In the surrounding vicinity there is evidence of pre-historic earth banks, square and round barrows with Neolithic and Bronze Age burials, Iron Age graves and chariot burials and it is even suggested that the main village street may once have been a Neolithic track.
Given a clearly ancient and historic past it is perhaps not surprising that, close to the village church of All Saints there is a more visible and enduring legacy of past times in the shape of the Rudston Monolith.
Standing at approximately 25’ above ground it is Britain’s tallest standing stone. It’s weight is estimated at 40 tons and its circumpherence is a whopping 5 metres.
In the late 18th century tests revealed that there is as much again of the stone buried in the ground.
As with all ancient memorials there is dispute, conjecture and legend as to its origins.
Was the stone deposited on the site of this tiny hamlet by glacial action as some suggest?

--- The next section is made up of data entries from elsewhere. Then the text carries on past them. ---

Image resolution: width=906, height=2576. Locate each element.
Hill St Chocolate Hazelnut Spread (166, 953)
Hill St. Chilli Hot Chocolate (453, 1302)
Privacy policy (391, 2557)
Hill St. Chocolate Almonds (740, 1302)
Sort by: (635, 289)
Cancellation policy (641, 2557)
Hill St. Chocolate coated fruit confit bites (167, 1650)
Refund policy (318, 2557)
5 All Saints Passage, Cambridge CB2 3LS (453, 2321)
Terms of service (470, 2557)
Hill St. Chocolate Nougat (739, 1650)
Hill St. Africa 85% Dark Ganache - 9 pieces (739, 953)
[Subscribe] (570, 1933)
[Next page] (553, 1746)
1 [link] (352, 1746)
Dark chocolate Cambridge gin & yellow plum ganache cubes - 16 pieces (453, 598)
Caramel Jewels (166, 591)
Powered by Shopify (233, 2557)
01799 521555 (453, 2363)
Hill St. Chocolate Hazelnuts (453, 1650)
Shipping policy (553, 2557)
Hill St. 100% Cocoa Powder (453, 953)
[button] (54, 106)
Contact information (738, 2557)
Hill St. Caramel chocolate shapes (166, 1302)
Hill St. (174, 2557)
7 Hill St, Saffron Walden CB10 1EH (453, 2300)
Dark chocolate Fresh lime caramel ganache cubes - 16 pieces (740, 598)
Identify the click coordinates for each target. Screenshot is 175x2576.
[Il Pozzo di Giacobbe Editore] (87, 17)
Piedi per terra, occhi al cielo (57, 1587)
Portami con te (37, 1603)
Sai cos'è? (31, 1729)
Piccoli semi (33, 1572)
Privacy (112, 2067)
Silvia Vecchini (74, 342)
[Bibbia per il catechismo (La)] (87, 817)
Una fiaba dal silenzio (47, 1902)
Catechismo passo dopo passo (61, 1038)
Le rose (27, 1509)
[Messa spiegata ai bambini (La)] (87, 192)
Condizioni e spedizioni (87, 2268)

The nearest similar rock formations being approximately 10 miles to the North at Cayton Bay or Cornelian Bay in Scarborough was this massive 50’, 40 ton edifice dragged by superhuman physical effort to its final resting place to become an object of religious worship? Some believe it was a relic of the Druids and to date somewhere between 600 and 1,000 years B.C. Others believe it was erected by the Celts as late as 400 A.D. as a symbol of worship to the Sun Gods.
Was it a fertility symbol?
Fantastic as some of these theories may sound, there must be some explanation. After all, it is hard to believe that Stonehenge is a glacial deposit!
In 1773 the stone was capped with lead to protect it against erosion. The lead has now been replaced with a metal cap.
The name “Rudston” would appear to derive from the word “Rood” meaning “cross” and “ston” meaning stone and this would suggest that the stone at one time had a cross-head fixed to it, reinforcing the theories of religious origin. It is suggested that a cross must have existed or even been placed on the stone by Anglo-Saxon missionaries.
The very close proximity of the church may re-enforce this view.
In this day and age a 25’ stone pillar may not sound so impressive and be of little interest
but for those with a feeling for mystery and history or those wishing to stir the imagination of the eager minds of their children it is a lasting reminder of times so, so long ago and can awaken a rich and rewarding interest in the history of this sceptred isle.